Without the pictures, reproduce the entries below exactly.

[Stored data]

:::::

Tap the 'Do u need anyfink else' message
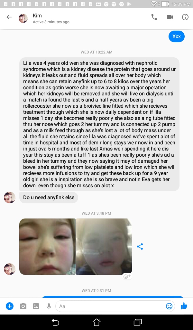 point(49,198)
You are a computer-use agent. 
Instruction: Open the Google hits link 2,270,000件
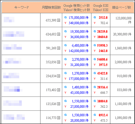80,59
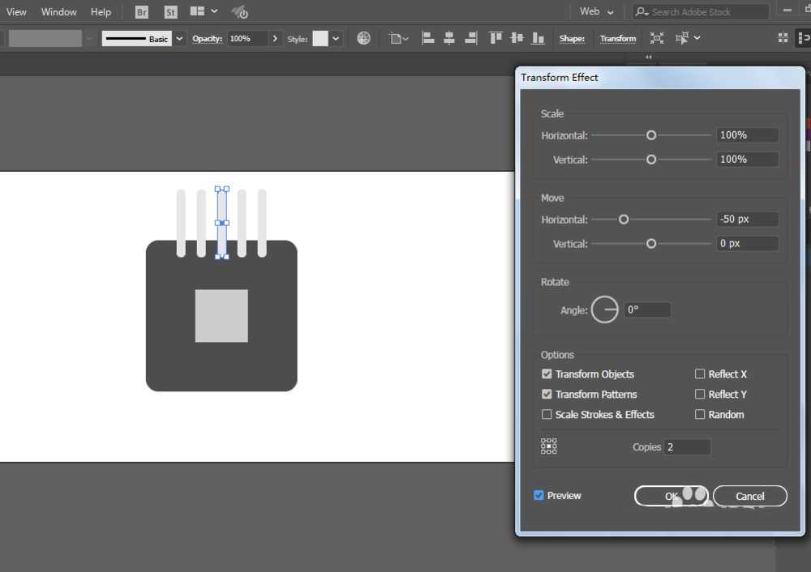
Task: Cancel the Transform Effect dialog
Action: tap(749, 496)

:::::

YOUR SOLUTION =
Tap the 'Do u need anyfink else' message
 point(49,198)
You are a computer-use agent. 
Instruction: Open the Google hits link 2,270,000件
80,59
Task: Cancel the Transform Effect dialog
Action: tap(749, 496)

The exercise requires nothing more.